A case study of sending graph neural networks back to the test bench for applications in high-energy particle physics
Emanuel Pfeffer, Michael Waßmer, Yee-Ying Cung, Roger Wolf, Ulrich Husemann
TL;DR
This study benchmarks graph neural networks against fully-connected neural networks for classifying the underlying ttbb-related processes (ttbb, ttH(bb), ttZ(bb)) in LHC-like events, under a carefully controlled setup that fixes hyperparameters and information exposure. The authors show that GNNs do not inherently outperform DNNs without relational information; incorporating physics-m informed edge weights and multiple GraphConv layers allows GNNs to recover or surpass DNN performance, particularly when the models have comparable numbers of trainable parameters. The results highlight that the gain from GNNs arises from access to hierarchical neighbor information encoded by graph convolutions, rather than mere graph structure. The findings suggest that GNNs can offer advantages in tasks involving hierarchically structured, multi-object final states, with implications for jet physics and event classification at the LHC. Overall, the work provides a principled framework to assess GNNs in high-energy physics and clarifies when relational inductive biases are beneficial.
Abstract
In high-energy particle collisions, the primary collision products usually decay further resulting in tree-like, hierarchical structures with a priori unknown multiplicity.
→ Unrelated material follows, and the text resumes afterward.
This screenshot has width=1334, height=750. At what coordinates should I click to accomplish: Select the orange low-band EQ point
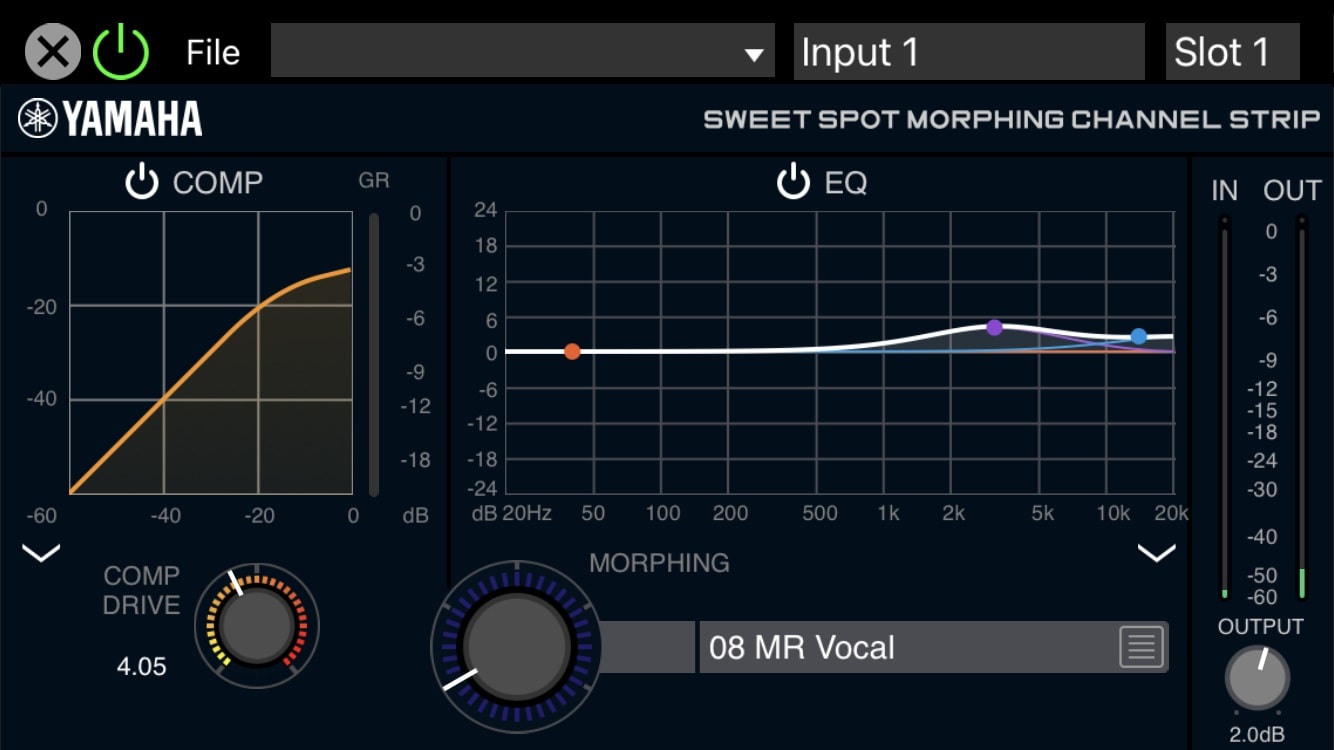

At the stable-particle level all decay products of a collision form permutation invariant sets of final state objects. The analogy to mathematical graphs gives rise to the idea that graph neural networks (GNNs), which naturally resemble these properties, should be best-suited to address many tasks related to high-energy particle physics. In this paper we describe a benchmark test of a typical GNN against neural networks of the well-established deep fully-connected feed-forward architecture. We aim at performing this comparison maximally unbiased in terms of nodes, hidden layers, or trainable parameters of the neural networks under study. As physics case we use the classification of the final state X produced in association with top quark-antiquark pairs in proton-proton collisions at the Large Hadron Collider at CERN, where X stands for a bottom quark-antiquark pair produced either non-resonantly or through the decay of an intermediately produced Z or Higgs boson.